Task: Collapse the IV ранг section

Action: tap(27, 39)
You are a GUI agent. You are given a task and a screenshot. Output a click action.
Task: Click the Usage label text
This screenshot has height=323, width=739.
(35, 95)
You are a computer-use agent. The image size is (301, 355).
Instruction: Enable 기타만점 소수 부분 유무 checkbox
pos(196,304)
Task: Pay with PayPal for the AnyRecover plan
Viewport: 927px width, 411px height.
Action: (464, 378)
________________
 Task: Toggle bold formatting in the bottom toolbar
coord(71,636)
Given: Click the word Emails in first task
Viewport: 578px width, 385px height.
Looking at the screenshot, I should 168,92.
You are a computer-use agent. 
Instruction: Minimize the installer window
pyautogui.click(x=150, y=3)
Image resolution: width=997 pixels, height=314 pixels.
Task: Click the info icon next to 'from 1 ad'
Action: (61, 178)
________________
Assigned task: Return, from the entries, each line that holds "agent".

Reply to the exercise:
You are a GUI agent. You are given a task and a screenshot. Output a click action.
You are a computer-use agent. The image size is (301, 355).
You are a computer-use agent. 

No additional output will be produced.